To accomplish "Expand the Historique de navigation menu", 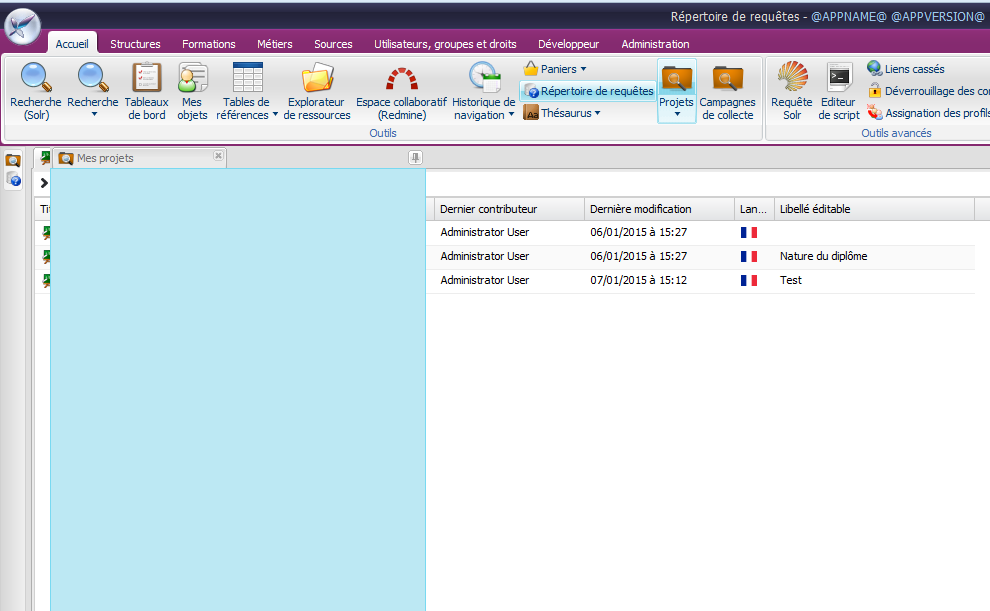I will (484, 108).
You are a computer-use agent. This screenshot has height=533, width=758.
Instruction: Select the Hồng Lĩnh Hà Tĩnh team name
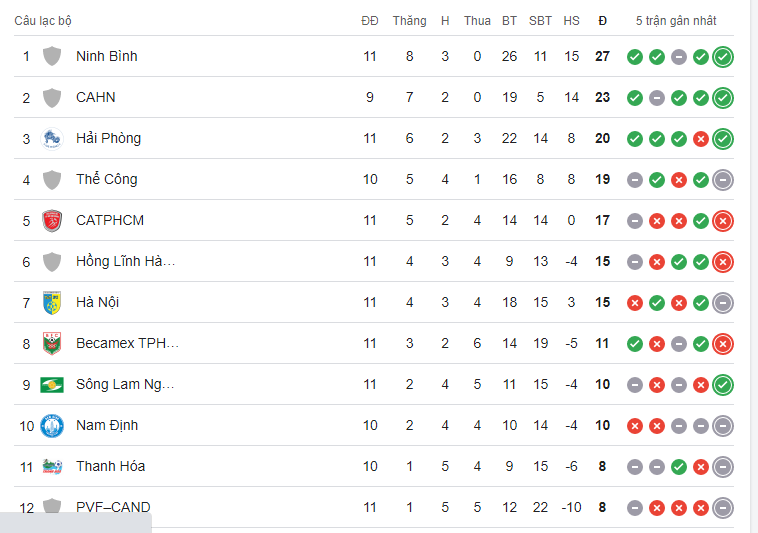tap(126, 262)
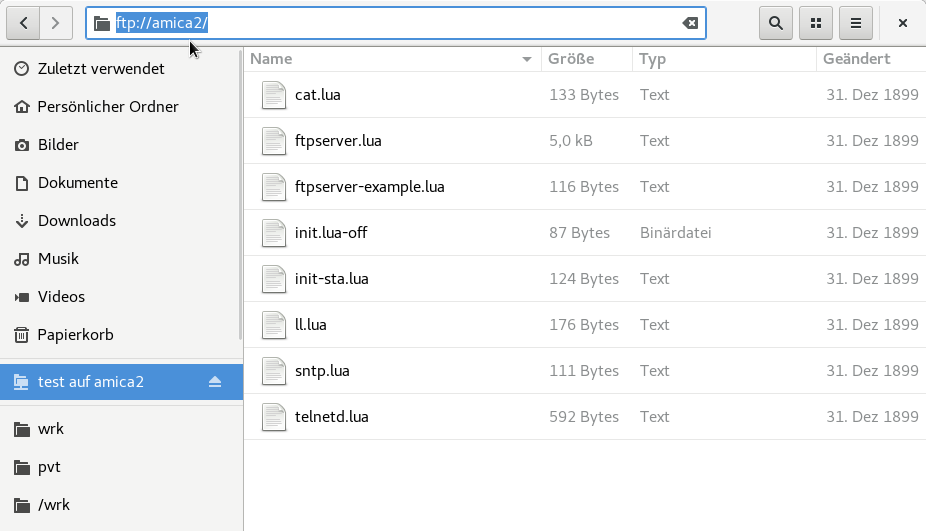Open Zuletzt verwendet in the sidebar
Screen dimensions: 926x531
[x=101, y=69]
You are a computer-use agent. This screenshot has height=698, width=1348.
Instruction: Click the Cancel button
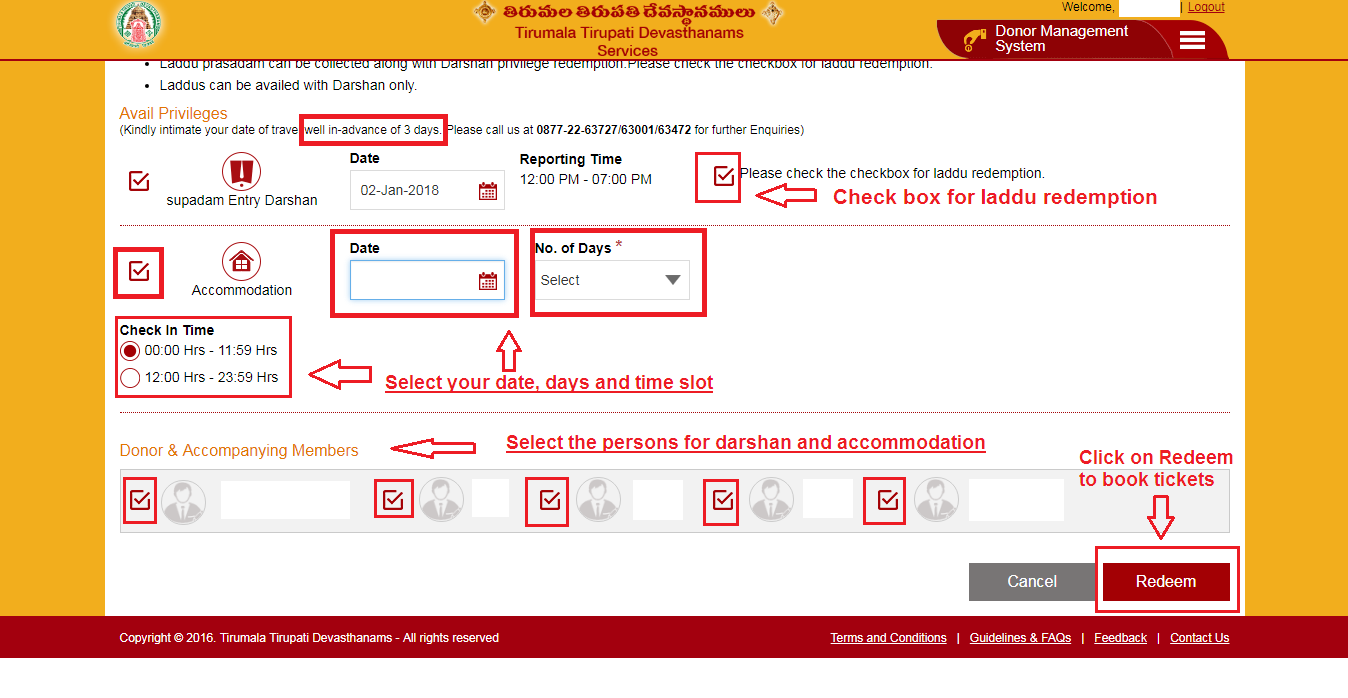point(1032,582)
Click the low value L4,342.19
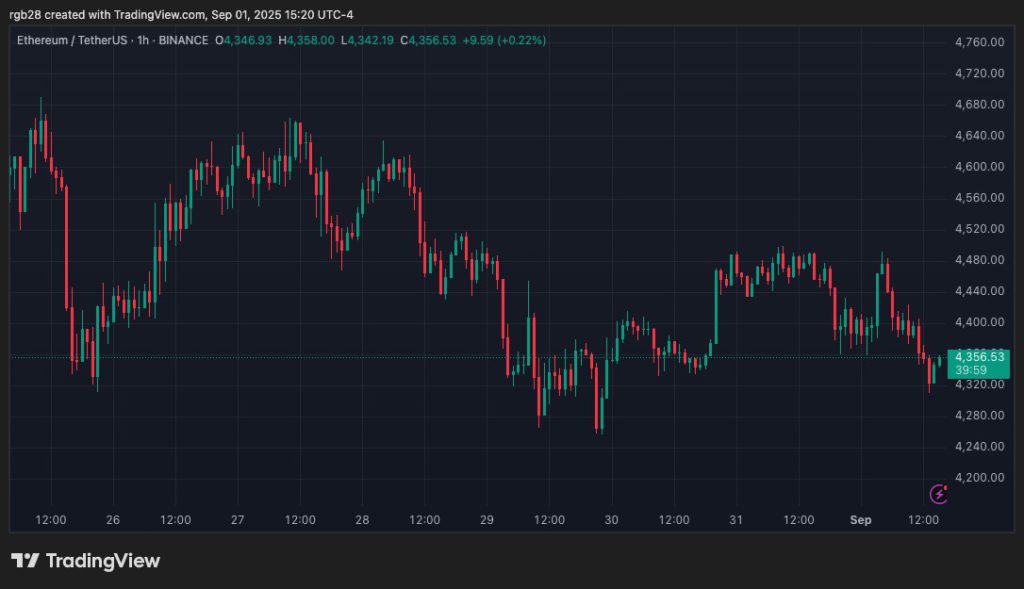Screen dimensions: 1024x589 click(367, 41)
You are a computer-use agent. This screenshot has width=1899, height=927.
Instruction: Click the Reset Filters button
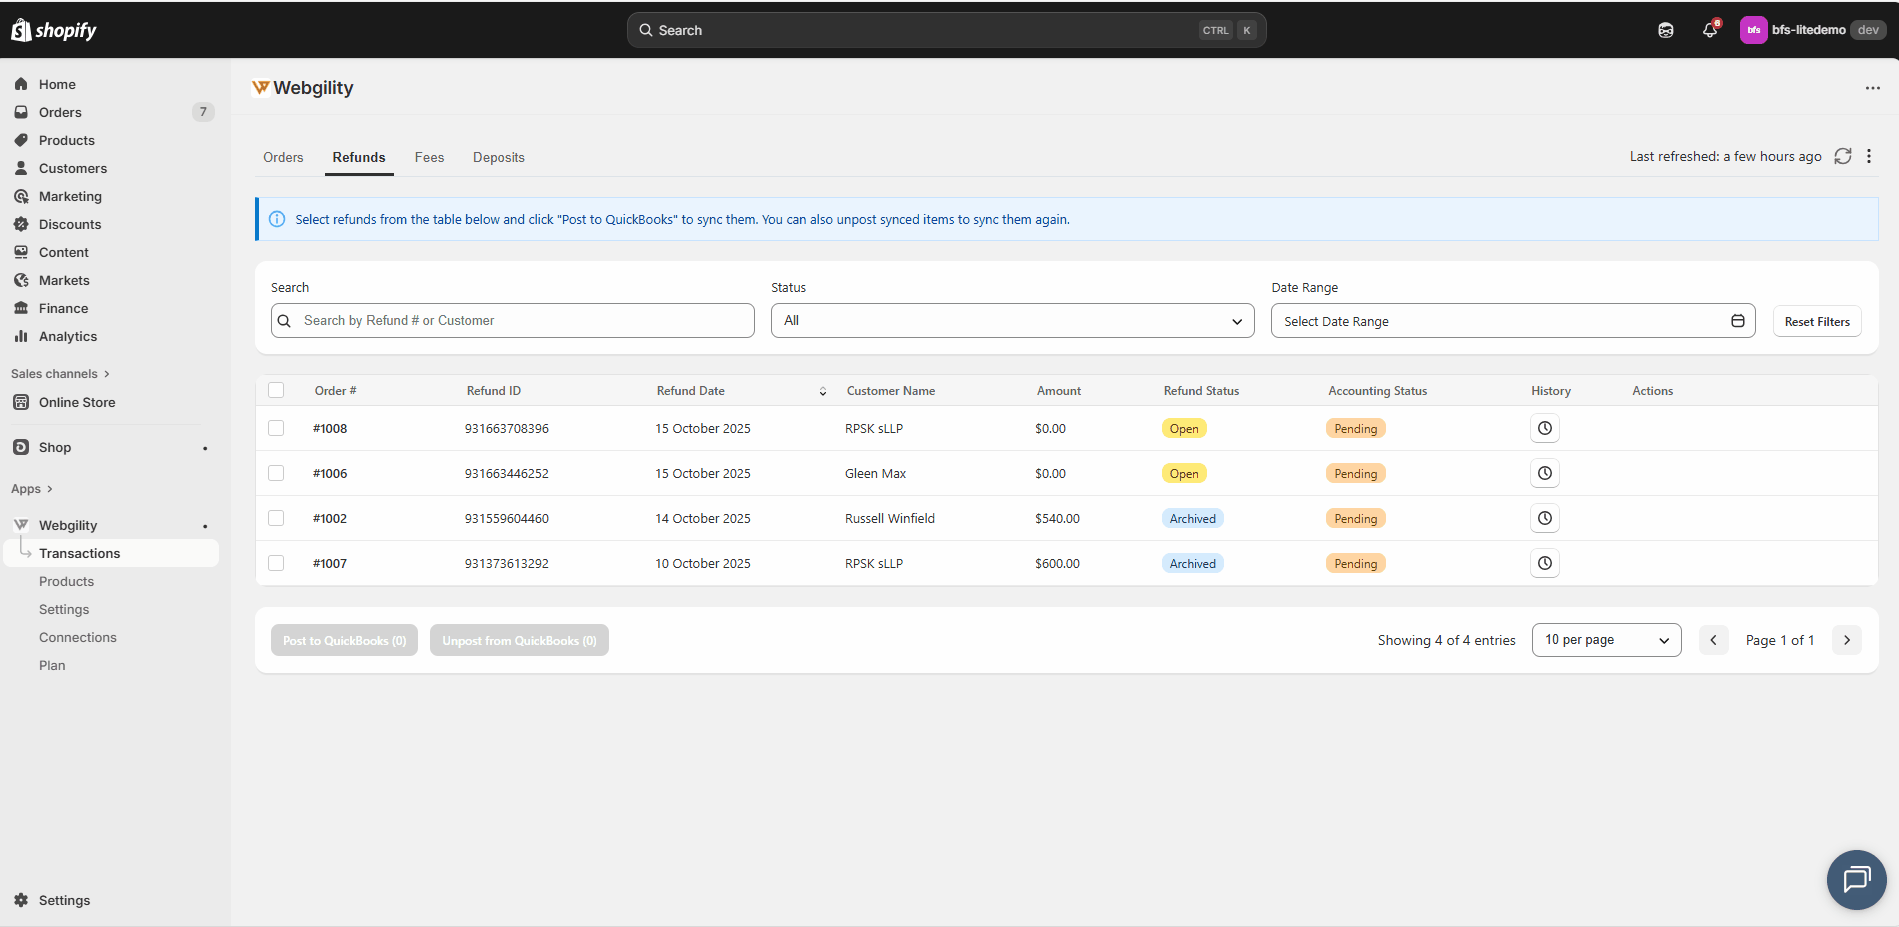coord(1816,322)
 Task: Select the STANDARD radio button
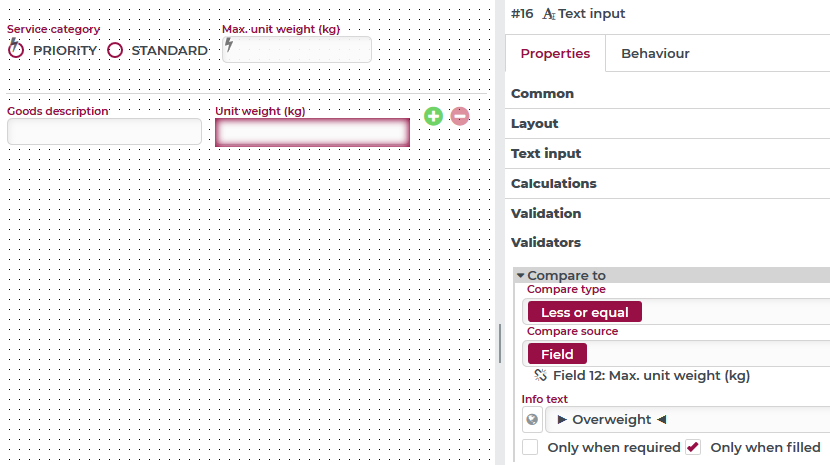[115, 50]
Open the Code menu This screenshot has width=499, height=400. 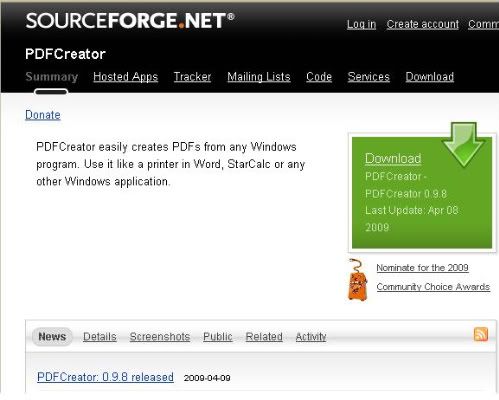[319, 77]
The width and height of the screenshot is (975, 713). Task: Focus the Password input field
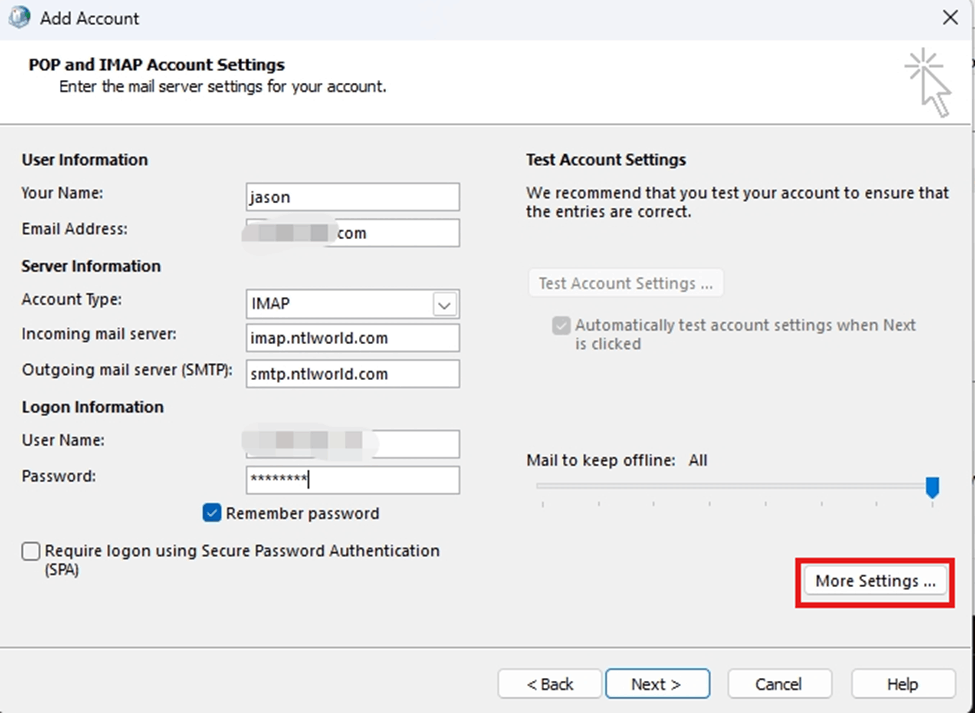point(352,480)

****

Which lines of the records contain the word "computer"? Copy each of them.

You are a computer-use agent. This screenshot has height=533, width=758.
You are a computer-use agent. This screenshot has height=698, width=1348.
You are a computer-use agent. This screenshot has width=1899, height=927.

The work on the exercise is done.